▶ _Task item_:
Return the records word for word. Pictures do not belong in the copy.

━━━━━ Data for this task ━━━━━

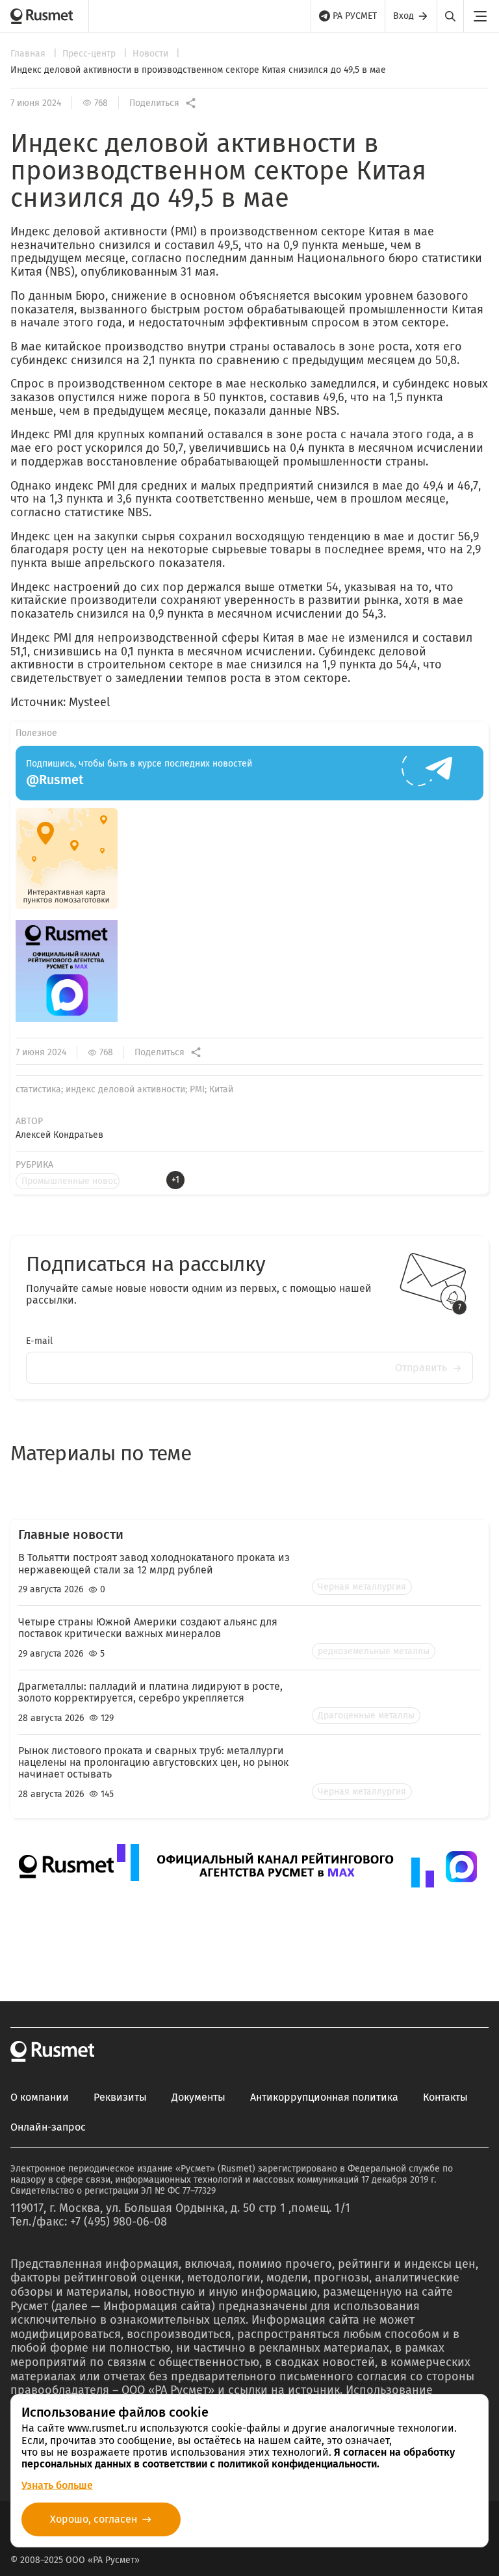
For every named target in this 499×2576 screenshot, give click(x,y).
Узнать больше (57, 2485)
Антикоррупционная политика (324, 2097)
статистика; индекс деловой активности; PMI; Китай (124, 1089)
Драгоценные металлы (366, 1715)
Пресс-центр (90, 53)
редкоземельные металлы (373, 1651)
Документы (198, 2097)
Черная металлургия (362, 1586)
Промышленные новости (70, 1181)
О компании (39, 2097)
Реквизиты (120, 2097)
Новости (152, 53)
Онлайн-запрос (48, 2127)
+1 (175, 1179)
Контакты (445, 2097)
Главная (29, 53)
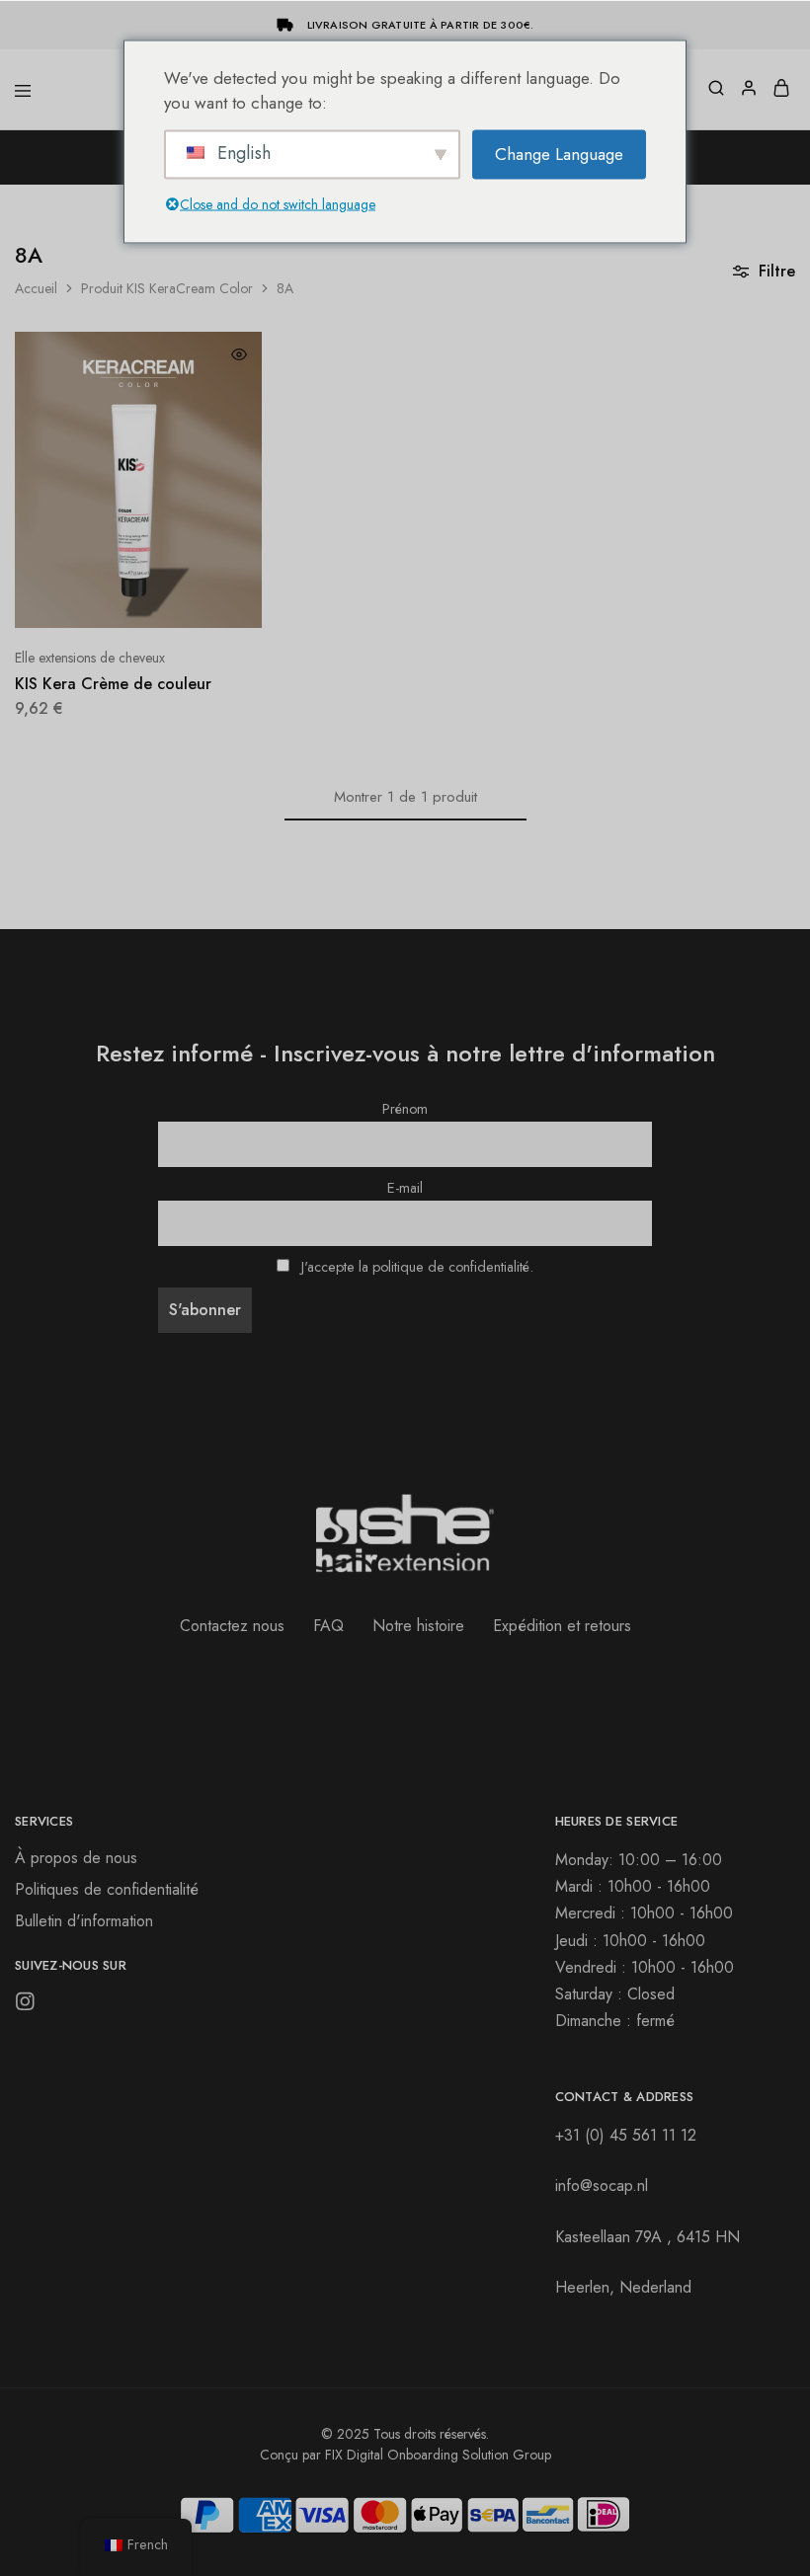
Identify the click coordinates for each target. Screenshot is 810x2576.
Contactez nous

━━━━━

▶ _Solution to this task_:
For every named target in this 499×2576 screenshot, give click(x,y).
Узнать больше (57, 2485)
Антикоррупционная политика (324, 2097)
статистика; индекс деловой активности; PMI; Китай (124, 1089)
Драгоценные металлы (366, 1715)
Пресс-центр (90, 53)
редкоземельные металлы (373, 1651)
Документы (198, 2097)
Черная металлургия (362, 1586)
Промышленные новости (70, 1181)
О компании (39, 2097)
Реквизиты (120, 2097)
Новости (152, 53)
Онлайн-запрос (48, 2127)
+1 (175, 1179)
Контакты (445, 2097)
Главная (29, 53)
Identify the click coordinates for each target. Screenshot is 810x2576.
Contactez nous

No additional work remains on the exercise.